Bloomberg New Energy Finance (BNEF) research organisation anticipates oil demand will begin to slow within five years before peaking in 2030. Fuel efficient cars and green energy policies will continue to reduce the world’s reliance on petrol. The forecast contradicts oil producer hopes that demand will continue to grow until 2050. 

The Paris Climate Agreement set the spark to phase out carbon emissions as it underscored the urgency of immediate action. However, it is dependent upon governments to enact policies that foster green energy growth. Some have been more proactive than others. Last year, Iceland passed a ban on registering new gasoline and diesel vehicles. Effective in 2030, all cars in the country must be electric.

Fifteen other states have instituted or discussed similar bans including France, the United Kingdom, and China.

China is also leading the world on clean energy investment. For 9 of the past 10 years, Beijing has topped every other nation in terms of investing in clean energy. It makes the most solar panels, wind turbines, batteries, and electric cars, according to TIME. China dwarfs other nations in oil imports at $239.2 billion in 2018 and is a steady customer for Middle East producers, but it is working quickly to change that.

A Damning Forecast

Although the International Energy Agency warned the transition to green energy is not happening fast enough, its concerns center more on staving off CO2 production, which it anticipates will continue to rise under current policies across the globe. Oil demand will still flatline, however, the IEA predicts. 

“Aggregate fossil fuel production falls precipitously by 2040 … Natural gas output rises by around 8% to 2030 before falling below today’s levels in 2040. Oil production peaks in the next few years and drops to 65 million barrels per day as the shift to alternative modes in the transport sector takes away its main demand base,” an IEA report said.

Petrostates: Between a Rock and a Hard Place

So where does this leave petrostates? Without vast cash reserves, they will continue to cut budgets as they are left struggling to find new sources of revenue. In many states, this will either lead to political problems or exacerbate those already there. Protests and mass migration may well become the theme in the coming decades as oil-dependent economies crumble.
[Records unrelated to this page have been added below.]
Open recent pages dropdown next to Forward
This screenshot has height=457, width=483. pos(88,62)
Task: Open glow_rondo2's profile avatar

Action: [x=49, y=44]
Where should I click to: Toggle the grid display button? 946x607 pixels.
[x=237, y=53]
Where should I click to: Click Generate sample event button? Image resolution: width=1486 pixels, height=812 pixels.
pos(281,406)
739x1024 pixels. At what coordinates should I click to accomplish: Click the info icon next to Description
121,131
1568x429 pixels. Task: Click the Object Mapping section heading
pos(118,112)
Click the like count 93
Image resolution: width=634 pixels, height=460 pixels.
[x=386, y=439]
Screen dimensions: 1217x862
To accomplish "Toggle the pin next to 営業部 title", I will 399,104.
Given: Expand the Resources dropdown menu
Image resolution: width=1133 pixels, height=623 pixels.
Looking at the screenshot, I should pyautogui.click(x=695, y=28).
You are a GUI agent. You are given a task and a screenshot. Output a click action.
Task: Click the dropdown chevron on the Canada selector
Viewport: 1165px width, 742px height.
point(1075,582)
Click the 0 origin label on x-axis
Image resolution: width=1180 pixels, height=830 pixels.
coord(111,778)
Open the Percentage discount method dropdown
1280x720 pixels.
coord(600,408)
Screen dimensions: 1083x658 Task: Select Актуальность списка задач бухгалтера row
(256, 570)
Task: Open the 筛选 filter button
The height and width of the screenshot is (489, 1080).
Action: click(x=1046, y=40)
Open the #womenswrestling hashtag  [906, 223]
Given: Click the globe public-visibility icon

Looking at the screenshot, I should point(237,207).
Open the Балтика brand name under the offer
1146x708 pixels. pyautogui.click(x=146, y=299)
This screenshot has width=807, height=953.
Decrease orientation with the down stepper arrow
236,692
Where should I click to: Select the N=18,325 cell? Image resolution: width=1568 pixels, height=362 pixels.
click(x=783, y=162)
In Nigeria, the government faces a political crisis that complicates its problem. As the price of oil continues to free fall, the government has imposed emergency measures to reduce the national budget. That will do little to help with the rise of clean energy, however, and technological revolutions seldom transpire during times of political upheaval. 

Algeria is also enduring protests as Prime Minister Abdelaziz Djerad warned of a “multi-dimensional crisis” for which the state is unprepared. The situation in Kazakhstan mirror Algeria as the government suppresses discontent among its people and cuts spending. Leaders like Kazakhstan President Kassym-Jomart Tokayev have already discovered the difficulty of maintaining power in a failed economy. 

Upcoming Currency Collapses

As oil is traded with the petrodollar, most states dependent on it have their currencies linked to the American dollar. Thus far, the Algerian, Nigerian, and Kazakhstan currencies are still stable with it, but that could soon change. Devaluing their currencies, like Oman is rumored to be considering, is perhaps inevitable at this point.

While the Covid-19 crisis is temporary, climate change and resulting shifts in energy production are here to stay. A currency devaluation would spell doom for many nations depending on oil. Look no further than Venezuela for an example of what the future holds for states when they encounter mass inflation.

Iran is another example of what happens when a state can’t sell oil. The nation, encumbered by new US sanctions, has witnessed the bottom fall out of its economy and protests against its leadership. 

While the sunset for oil demand is still decades in the future, investment in new industries will require immediate action to develop. Unfortunately, those states hurt the hardest are in unfavorable positions to pivot their economies as a result.